In prior work, some of us have seen an electronic effect (either electron withdrawal or donation) of the substituent of the ring on the chemistry [55]. In addition, steric effects, competitive adsorption, and, in general, conformational effects, e.g. [56, 57], in adsorption of the substrate arising from different side groups can be at play. Finally, interactions of the functional groups of the ring with the solvent, e.g. [58], can significantly modify the adsorption of the substrate and/or the structure of the solvent around the active site and its ability to carry out the MPV reaction. Entries 5–9 in Table 1 indicate that electronic effects are probably not dominant here. In contrast, the additional –OH group in the substrate (entries 5 and 6) has a significant effect on conversion. The acidity of H atoms in primary and phenolic –OH groups is stronger than in IPA (H donor), and the CTH yields are related to pK_a of the H atoms (Fig. 4). These acidic H atoms interact with the active centers of Fe SAs, resulting in inferior CTH reactivities, consistent with the differences in binding energies of –OH groups in HMF and IPA and the adsorption geometries (Figure S20).

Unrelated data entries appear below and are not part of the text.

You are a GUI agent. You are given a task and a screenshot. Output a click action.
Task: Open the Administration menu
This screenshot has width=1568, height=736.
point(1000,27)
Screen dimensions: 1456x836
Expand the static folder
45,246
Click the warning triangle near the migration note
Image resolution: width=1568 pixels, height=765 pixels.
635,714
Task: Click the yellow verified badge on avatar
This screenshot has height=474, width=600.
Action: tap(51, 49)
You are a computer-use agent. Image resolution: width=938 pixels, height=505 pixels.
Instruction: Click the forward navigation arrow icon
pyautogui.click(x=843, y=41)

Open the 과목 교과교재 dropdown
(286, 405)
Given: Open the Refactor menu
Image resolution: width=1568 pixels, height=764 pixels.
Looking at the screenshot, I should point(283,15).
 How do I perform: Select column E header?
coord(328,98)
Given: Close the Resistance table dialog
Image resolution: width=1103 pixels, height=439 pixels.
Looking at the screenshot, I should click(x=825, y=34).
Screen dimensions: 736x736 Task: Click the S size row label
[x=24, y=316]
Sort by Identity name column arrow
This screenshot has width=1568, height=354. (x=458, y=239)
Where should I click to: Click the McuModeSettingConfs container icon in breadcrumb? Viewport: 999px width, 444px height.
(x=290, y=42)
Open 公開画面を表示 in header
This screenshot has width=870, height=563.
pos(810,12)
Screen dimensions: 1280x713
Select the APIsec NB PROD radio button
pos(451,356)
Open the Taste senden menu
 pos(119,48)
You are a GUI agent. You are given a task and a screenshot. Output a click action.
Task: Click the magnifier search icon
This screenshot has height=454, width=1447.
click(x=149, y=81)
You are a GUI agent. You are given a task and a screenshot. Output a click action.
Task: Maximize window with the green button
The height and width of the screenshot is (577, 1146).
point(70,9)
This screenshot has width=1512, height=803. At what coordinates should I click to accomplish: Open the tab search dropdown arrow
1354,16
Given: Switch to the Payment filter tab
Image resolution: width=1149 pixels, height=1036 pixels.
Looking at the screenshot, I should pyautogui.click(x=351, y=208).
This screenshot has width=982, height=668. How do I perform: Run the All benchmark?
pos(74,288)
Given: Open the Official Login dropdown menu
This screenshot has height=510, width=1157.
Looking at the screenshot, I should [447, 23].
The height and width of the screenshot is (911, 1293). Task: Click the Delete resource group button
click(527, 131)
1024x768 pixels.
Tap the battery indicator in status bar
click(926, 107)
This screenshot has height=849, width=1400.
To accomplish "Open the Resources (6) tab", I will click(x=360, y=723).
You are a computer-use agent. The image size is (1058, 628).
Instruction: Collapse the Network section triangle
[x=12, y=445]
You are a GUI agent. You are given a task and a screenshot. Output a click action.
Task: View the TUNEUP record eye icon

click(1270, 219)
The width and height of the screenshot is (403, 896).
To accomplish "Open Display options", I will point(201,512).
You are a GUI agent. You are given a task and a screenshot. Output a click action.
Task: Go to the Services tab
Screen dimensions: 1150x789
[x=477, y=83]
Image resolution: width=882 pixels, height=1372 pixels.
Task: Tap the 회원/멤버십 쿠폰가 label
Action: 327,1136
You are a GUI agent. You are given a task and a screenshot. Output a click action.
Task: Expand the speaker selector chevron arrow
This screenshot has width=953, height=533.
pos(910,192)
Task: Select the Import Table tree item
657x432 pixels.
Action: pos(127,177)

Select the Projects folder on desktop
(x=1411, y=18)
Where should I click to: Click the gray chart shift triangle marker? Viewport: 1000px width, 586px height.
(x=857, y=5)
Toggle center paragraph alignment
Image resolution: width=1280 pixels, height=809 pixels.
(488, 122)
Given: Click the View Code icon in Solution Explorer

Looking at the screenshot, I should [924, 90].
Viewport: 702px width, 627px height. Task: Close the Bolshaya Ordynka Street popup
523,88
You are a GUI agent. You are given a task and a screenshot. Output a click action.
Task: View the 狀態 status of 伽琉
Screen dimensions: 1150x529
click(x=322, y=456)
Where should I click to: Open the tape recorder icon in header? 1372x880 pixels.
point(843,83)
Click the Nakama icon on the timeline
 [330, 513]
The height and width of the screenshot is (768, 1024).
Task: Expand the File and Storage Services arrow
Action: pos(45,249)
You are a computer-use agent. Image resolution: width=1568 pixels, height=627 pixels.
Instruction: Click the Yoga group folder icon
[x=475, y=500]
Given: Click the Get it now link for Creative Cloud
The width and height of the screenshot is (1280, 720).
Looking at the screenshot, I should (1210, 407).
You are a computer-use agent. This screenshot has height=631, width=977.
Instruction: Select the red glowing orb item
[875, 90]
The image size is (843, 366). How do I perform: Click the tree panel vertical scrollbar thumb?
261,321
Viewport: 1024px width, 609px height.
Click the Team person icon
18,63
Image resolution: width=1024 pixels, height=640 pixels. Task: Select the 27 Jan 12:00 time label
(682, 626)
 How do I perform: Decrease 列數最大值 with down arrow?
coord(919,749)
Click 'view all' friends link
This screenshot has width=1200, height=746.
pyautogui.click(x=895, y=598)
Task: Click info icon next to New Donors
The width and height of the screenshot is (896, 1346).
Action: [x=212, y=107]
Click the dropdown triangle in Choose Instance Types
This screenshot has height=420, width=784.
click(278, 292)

The substitution of the p-position of benzaldehyde with –F and –CF₃ groups leads to slightly lower yields of hydrogenated products, while –Cl leads to much lower selectivity (entries 8–10). The CTH reaction is greatly suppressed with p-substituted t-butyl group, probably due to the steric effect, inhibiting the adsorption of the substrate (entry 11). The reactivity of 2-phenylacetaldehyde is much lower, indicating that the activity of such –CHO group is lower than the benzylic –CHO group (entry 12). In comparison, an unsaturated aldehyde, such as cinnamaldehyde, exhibits better reactivity (entry 13). The replacement of the furan ring with a thiophene ring leads to a slightly lower yield of hydrogenated products, while the pyridine ring results in a much lower product yield (entries 14 and 15). Overall, the catalyst exhibits good chemoselectivity towards CTH of –CHO group without ring hydrogenation but its effectiveness is, as expected, substrate dependent.

Catalyst Recyclability

Recyclability experiments of the Fe-ZIF-8-800 catalyst (Figure S21a) show that the CTH activity gradually decreases after the 3rd run, whereas the selectivity to FA is nearly unchanged. The XANES and EXAFS spectra of used Fe-ZIF-8-800 catalyst (Figure S22) show that the Fe-N coordination number in the spent catalyst is slightly higher than that of the fresh Fe-ZIF-8-800 (4.56 vs. 3.7) (Table S8), while the Zn-N coordination is less changed (4.07 vs. 3.89) (Table S9). We conclude that the Fe-N coordination structures greatly influence the catalytic activity of the Fe catalysts. The activity of the spent catalyst can easily be recovered through calcination with additional trace Fe precursor, further confirming that trace Fe is indispensable for the excellent CTH performance of Fe-ZIF-8-800.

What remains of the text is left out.